The review will involve considerable activity on the part of the department submitting a memorandum to the relevant Commons departmental Select Committee. It will include a preliminary assessment of how the Act has worked in practice, relative to the objectives identified in the Bill. Following consideration of the memorandum, the Select Committee could then decide that a fuller post-legislative review of the Act was required, which would be carried out in the same way as other Select Committee inquiries. So we do not need an amendment to scrutinise Bills subsequent to their enactment.

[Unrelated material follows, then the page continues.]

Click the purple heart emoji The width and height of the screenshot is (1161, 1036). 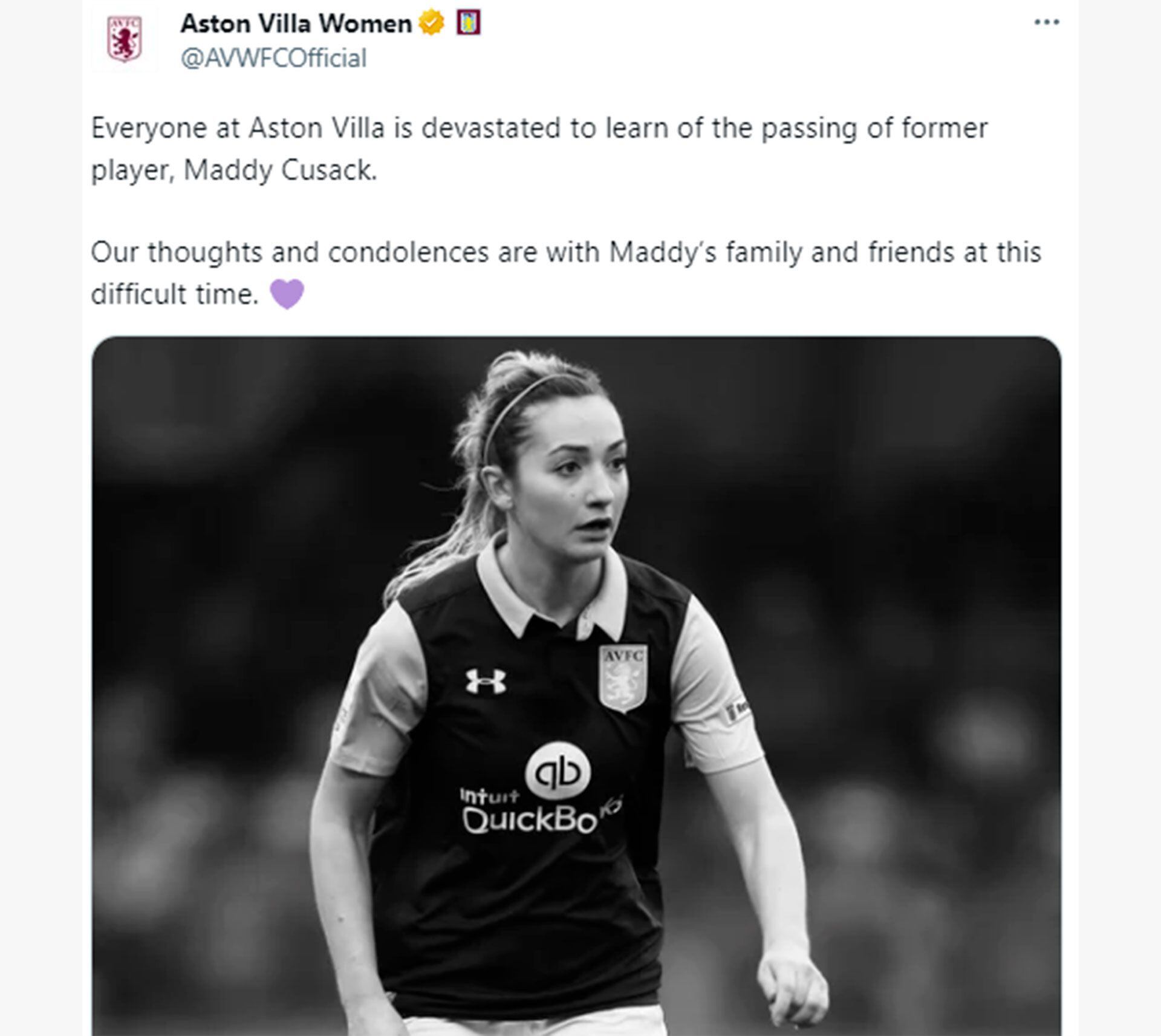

As I indicated, I did not think that the support of the noble Lord, Lord Bates, for Amendment 29 was whole-hearted and nor is mine. The amendment seems reasonable enough. It would allow the Secretary of State to vary the supplement’s upper limit to reflect the state of the economy. During the good times, businesses might be expected to pay higher BRS than during a recession. However, the Bill needs to balance protecting the interests of business with the ability of levying authorities to raise meaningful sums of cash. The 2p limit strikes a balance between reassurance and meaningful practical application, bringing necessary resources forward. A set limit guarantees businesses the maximum that they can be expected to pay. If the amendment were accepted, businesses would no longer have the assurance of a maximum level, as the upper limit would potentially be subject to change over time. What about projects already under way? They might be subject to the potential for flexibility in resources available to them, increasing uncertainty. I therefore hope that the problems with that amendment are appreciated.

My noble friend Lord Graham asked about consultation, which I dealt with in an earlier amendment. He will know that provision for statutory consultation is written into the Bill and how important that is. He is right: local authorities are the actors in this situation, which is why we need to make sure that they are fully apprised of their opportunities. However, we are going beyond that by producing additional guidance to strengthen consultation to ensure that local authorities know what their obligations and opportunities are and that they consult adequately with the interests whose support they need to attract. Inevitably, very important among those is the business community, because it is being asked to contribute the business rate. I want to give my noble friend reassurance on that score.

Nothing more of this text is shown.